• [The task] Copy out exactly, from the entries that follow, the line holding "Where should I", the line holding "Given: Click the Erase brush icon in sidebar", and all lines between them, but no pictures.

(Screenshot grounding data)
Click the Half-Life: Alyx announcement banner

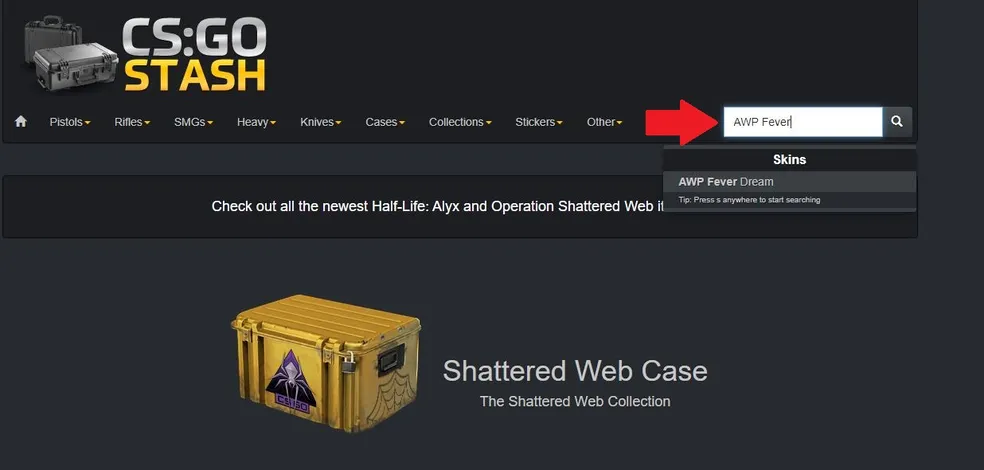(459, 206)
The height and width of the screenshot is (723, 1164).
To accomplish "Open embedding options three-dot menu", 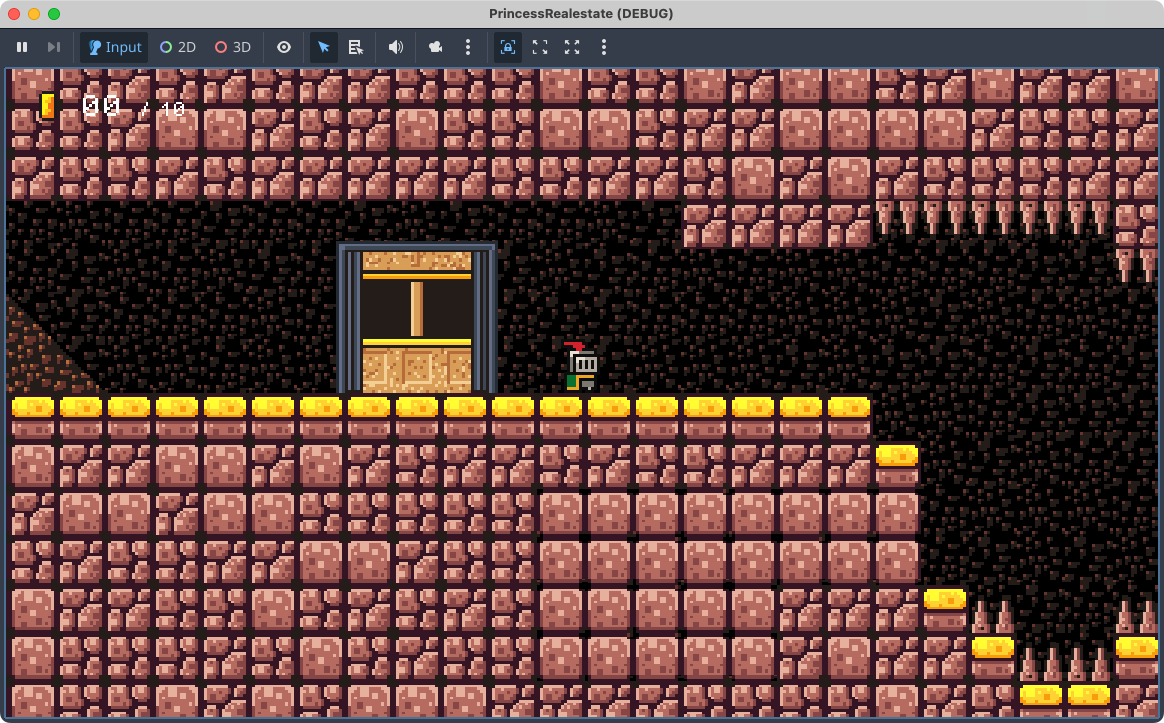I will coord(604,47).
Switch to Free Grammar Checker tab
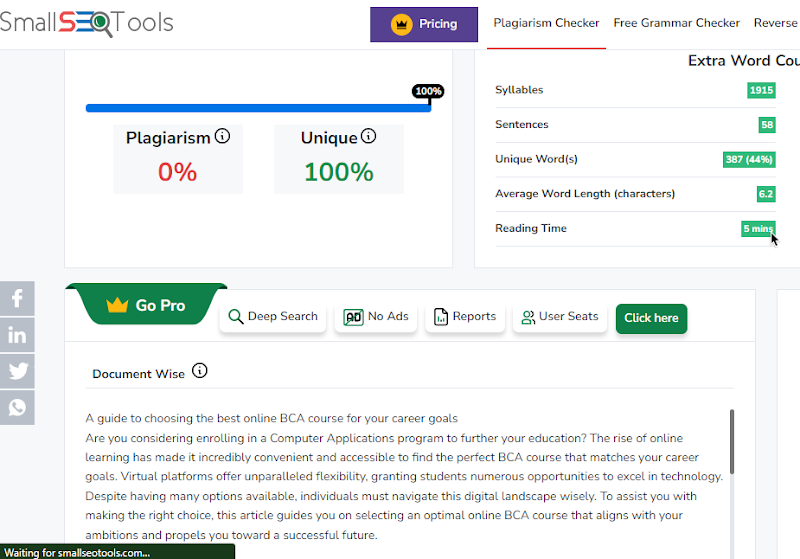800x559 pixels. 677,23
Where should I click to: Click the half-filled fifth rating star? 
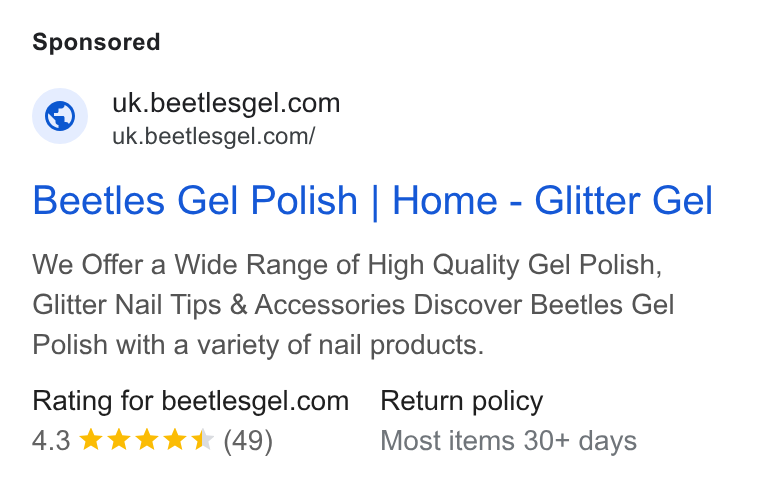(202, 440)
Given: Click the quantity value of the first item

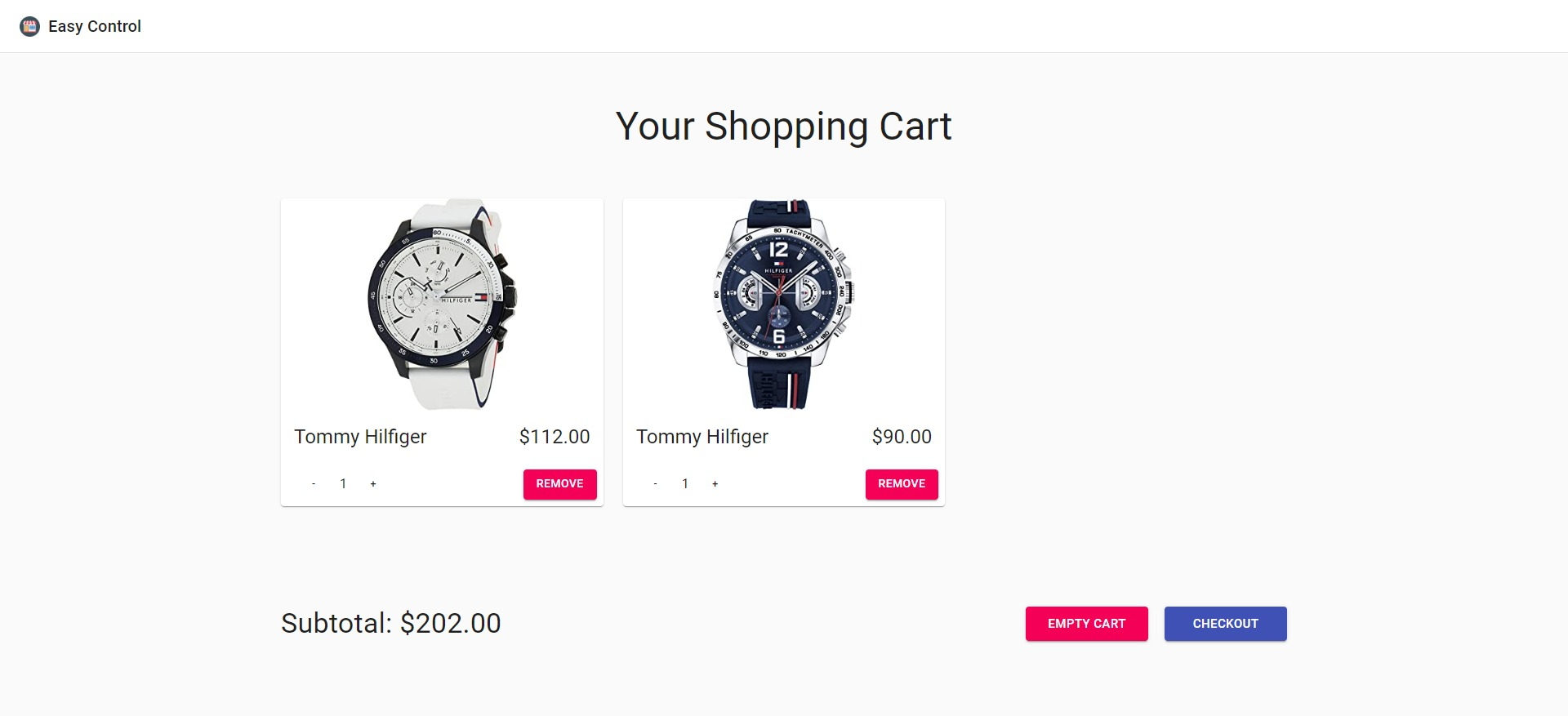Looking at the screenshot, I should tap(343, 483).
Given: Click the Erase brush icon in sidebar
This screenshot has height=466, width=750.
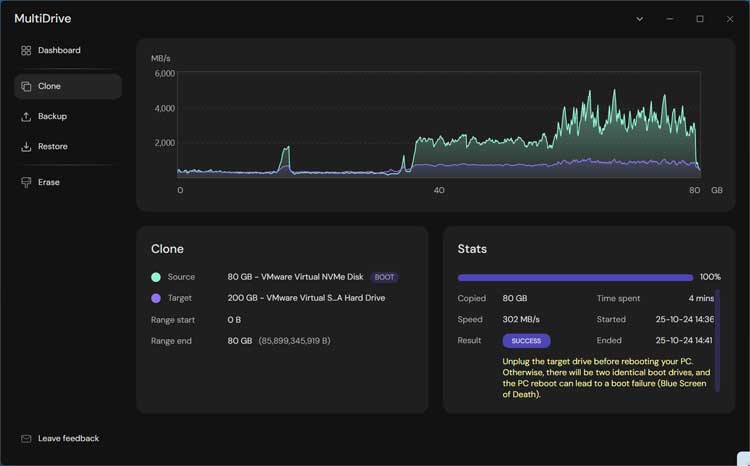Looking at the screenshot, I should coord(26,183).
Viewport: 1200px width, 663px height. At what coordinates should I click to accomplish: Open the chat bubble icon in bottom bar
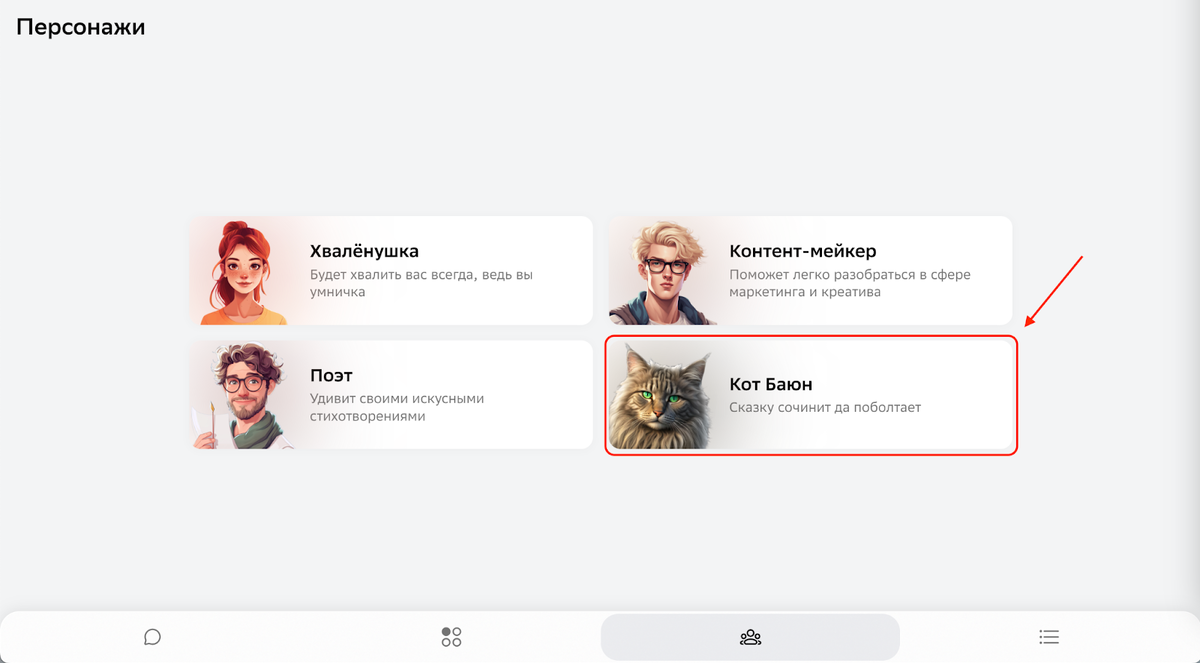[x=152, y=637]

• [Response]
Where should I click to: Click the half-filled fifth rating star? 
(202, 440)
Given: Click the quantity value of the first item

Looking at the screenshot, I should tap(343, 483).
Given: Click the Erase brush icon in sidebar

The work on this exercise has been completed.